En el común hablar entre gentes de la tierra maragata sobresale el uso del diminutivo. Es práctica que convierte hechos y objetos en algo cercano y familiar. Y tampoco desdeña una confianza con interlocutor o interlocutores vestida de amistad o cercanía.
Por eso, me llama la atención que para los lugareños, el edificio que alberga el Ayuntamiento de Astorga se desmarque de la jerga habitual y le conceda como divisa identificativa un sonoro aumentativo: la Casona. ¿Será una sublimación del respeto a lo que debe ser hogar de todos? Siendo así, es óptima forma de demostrarlo.
Y la realidad es que cuadra el recurso oral de sutil colosalismo en el monumento, para tantos, locales y forasteros, más emblemático de la ciudad. Es uno de las casas consistoriales más bonitas y llamativas de este país. Domina el entorno de la plaza Mayor (o de España, no se hurte la polémica escondida y la clarificación de su denominación oficial) en la que se alegoriza como broche de un collar de perlas. Gloriosa glorieta de protocolos y ferias; de juegos y espectáculos; de correrías infantiles y de reposos de osamentas cansadas y dobladas por los años; de cohete de fiestas y de sentida devoción al paso de las procesiones. A todo presta atención la Casona, majestuosa de oficio.

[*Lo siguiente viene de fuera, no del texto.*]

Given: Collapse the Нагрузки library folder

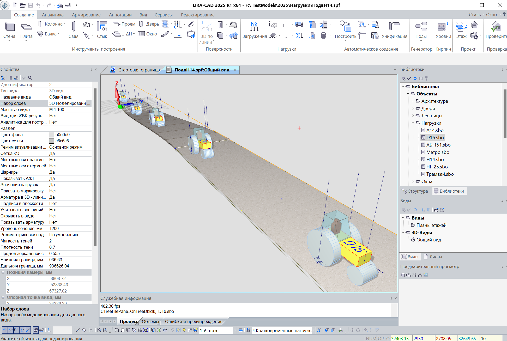Looking at the screenshot, I should tap(413, 123).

La Casona es sede de la voluntad popular expresada en la elección de los regidores, pero no solo de política se atavía. Por su ático, Zancuda y Colasa dan fe de inquilinato por encima de veleidades de urna. Felices protagonistas de las campanadas horarias, a mazo en mano y juego de cadera. Son los astorganos más fotografiados. Magos por un estrellato ganado en el lapso temporal mínimo de uno a doce segundos, según horario. Faltaba la magia. Ahí su rúbrica.